Enrico Fermi (1901 – 1954), known as the “architect of the nuclear age,” was an Italian-American physicist responsible for numerous breakthroughs in the field of nuclear physics, including the development of the first nuclear fission reactor, and also made significant contributions to statistical mechanics, quantum theory, and particle physics. Fermi was known by his colleagues as a renaissance man in his fields, though he had few interests outside of physics, and for having an uncanny knack for finding the shortest, simplest, and most direct solutions to problems that would stump his contemporaries.
Cecilia Payne (1900 – 1979) was a British-born American astronomer and astrophysicist who first proposed in the early 20th century that stars were comprised primarily of hydrogen and helium, against the majority scientific consensus at the time. Within a few years scientific observation proved the conclusion of her doctoral dissertation correct and her contemporaries lauded her work “the most brilliant PhD thesis ever written in astronomy.” A trailblazer in the male-dominated scientific community, Payne’s career marked a turning point for women in science.

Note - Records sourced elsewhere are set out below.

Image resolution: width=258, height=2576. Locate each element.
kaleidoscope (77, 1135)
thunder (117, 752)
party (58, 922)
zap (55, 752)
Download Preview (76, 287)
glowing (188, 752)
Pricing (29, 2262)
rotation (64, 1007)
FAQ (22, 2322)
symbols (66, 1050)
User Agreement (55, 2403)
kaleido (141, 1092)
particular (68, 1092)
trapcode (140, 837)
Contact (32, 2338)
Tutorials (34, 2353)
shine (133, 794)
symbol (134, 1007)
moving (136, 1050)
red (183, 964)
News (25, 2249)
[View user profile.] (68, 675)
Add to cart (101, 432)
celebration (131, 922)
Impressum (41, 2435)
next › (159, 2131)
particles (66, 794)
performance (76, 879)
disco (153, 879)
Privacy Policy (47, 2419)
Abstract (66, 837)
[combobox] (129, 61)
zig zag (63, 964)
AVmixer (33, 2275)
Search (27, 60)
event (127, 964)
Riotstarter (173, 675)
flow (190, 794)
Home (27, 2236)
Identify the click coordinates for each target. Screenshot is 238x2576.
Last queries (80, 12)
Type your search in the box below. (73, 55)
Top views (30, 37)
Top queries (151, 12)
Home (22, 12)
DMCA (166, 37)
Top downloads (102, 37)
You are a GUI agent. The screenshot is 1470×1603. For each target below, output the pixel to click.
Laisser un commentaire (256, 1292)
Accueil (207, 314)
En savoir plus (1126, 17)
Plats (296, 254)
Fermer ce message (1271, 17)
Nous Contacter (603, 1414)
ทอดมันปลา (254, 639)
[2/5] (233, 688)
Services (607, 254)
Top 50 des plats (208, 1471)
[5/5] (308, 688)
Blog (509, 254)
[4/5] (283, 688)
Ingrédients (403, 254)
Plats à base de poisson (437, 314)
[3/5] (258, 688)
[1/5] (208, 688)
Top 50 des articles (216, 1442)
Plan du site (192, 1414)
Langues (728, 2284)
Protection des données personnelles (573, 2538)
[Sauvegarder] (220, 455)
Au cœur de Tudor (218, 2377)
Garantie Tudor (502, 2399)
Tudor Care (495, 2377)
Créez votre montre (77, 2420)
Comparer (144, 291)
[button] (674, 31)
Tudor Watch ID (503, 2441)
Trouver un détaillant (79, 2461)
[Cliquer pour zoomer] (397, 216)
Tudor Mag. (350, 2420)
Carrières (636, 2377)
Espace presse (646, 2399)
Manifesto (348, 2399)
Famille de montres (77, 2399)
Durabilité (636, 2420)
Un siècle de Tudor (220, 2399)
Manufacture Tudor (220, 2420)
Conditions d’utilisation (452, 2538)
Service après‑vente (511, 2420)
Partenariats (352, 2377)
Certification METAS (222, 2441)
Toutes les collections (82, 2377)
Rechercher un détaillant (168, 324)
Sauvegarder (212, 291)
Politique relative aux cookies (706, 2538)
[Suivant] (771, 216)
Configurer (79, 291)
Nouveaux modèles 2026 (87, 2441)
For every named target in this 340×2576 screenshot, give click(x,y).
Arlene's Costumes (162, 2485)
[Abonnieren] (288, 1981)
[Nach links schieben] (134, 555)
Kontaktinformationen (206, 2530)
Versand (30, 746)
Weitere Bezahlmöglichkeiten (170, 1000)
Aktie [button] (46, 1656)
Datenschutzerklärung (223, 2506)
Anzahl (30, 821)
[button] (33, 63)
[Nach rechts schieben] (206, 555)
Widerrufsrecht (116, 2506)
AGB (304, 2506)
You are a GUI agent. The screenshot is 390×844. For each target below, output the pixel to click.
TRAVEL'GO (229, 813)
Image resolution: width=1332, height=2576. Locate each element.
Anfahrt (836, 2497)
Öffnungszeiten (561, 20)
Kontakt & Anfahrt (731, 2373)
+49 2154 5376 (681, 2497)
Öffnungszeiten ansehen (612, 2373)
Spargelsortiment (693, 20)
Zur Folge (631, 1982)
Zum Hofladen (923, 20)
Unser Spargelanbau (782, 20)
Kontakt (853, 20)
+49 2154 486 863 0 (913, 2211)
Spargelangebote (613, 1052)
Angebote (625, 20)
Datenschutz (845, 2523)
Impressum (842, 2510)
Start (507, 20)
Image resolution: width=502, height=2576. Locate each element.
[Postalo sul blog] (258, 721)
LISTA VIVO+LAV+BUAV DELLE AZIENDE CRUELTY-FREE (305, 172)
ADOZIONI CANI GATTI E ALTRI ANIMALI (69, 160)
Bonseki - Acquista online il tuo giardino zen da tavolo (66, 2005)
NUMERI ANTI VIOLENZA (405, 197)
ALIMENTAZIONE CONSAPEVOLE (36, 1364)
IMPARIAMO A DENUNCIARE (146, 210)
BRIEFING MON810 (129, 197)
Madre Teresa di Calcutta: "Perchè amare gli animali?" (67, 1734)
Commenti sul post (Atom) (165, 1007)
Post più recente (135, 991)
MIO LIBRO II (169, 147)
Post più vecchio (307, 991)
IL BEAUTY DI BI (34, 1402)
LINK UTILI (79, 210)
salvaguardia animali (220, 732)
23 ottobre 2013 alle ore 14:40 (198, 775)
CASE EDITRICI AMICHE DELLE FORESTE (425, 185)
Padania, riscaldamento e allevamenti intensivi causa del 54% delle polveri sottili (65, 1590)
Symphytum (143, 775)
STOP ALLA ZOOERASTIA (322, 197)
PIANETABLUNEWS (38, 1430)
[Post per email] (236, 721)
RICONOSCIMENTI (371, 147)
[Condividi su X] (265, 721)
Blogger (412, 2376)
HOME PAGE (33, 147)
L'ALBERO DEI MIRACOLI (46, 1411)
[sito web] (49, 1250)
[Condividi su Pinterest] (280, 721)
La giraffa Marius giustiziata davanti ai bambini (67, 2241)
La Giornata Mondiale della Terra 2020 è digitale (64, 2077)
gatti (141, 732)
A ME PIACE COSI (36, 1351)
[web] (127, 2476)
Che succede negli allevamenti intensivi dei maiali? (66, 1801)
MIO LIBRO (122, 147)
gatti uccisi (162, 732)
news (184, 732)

Erwin Schrödinger (1887 – 1961) was an Austrian-Irish physicist responsible for many developments in the field of quantum theory, as well as thermodynamics, electrodynamics, general relativity, and cosmology. Schrödinger is most well known for the “Schrödinger’s Cat” thought experiment which illustrates the apparently-paradoxical nature of quantum superposition, but won the Nobel prize in 1933 for his formulation of the Schrödinger equation, which is the quantum equivalent of Newton’s second law of motion in classical mechanics.
Murray Gell-Mann (1929 – 2019) was an American physicist whose work on elementary particles earned him the Nobel Prize in Physics in 1969. His research was essential to the development of our modern understanding of the composition of elementary particles, being one of the first to postulate the existence of quarks as the building blocks of matter. Quarks were later proven to exist by subsequent experiments with particle accelerators. These breakthroughs led to the development of the Standard Model, the current widely accepted theory of the composition and interactions of all known elementary particles.
Heliopolis’ smallest conference room is named after the microcurie, a unit of measurement of radioactivity equal to one millionth of a curie, or 37,000 disintegrations per second. The curie, named after Pierre and Marie Curie, is approximately equivalent to the radioactive decay of one gram of radium-226. The curie was the primary unit of measurement for radioactivity from its introduction in 1910 onward, and while the International System of Units named the bequerel the official SI unit for radioactivity in 1975, the curie is still widely used throughout government, industry and medicine in the United States and in other countries.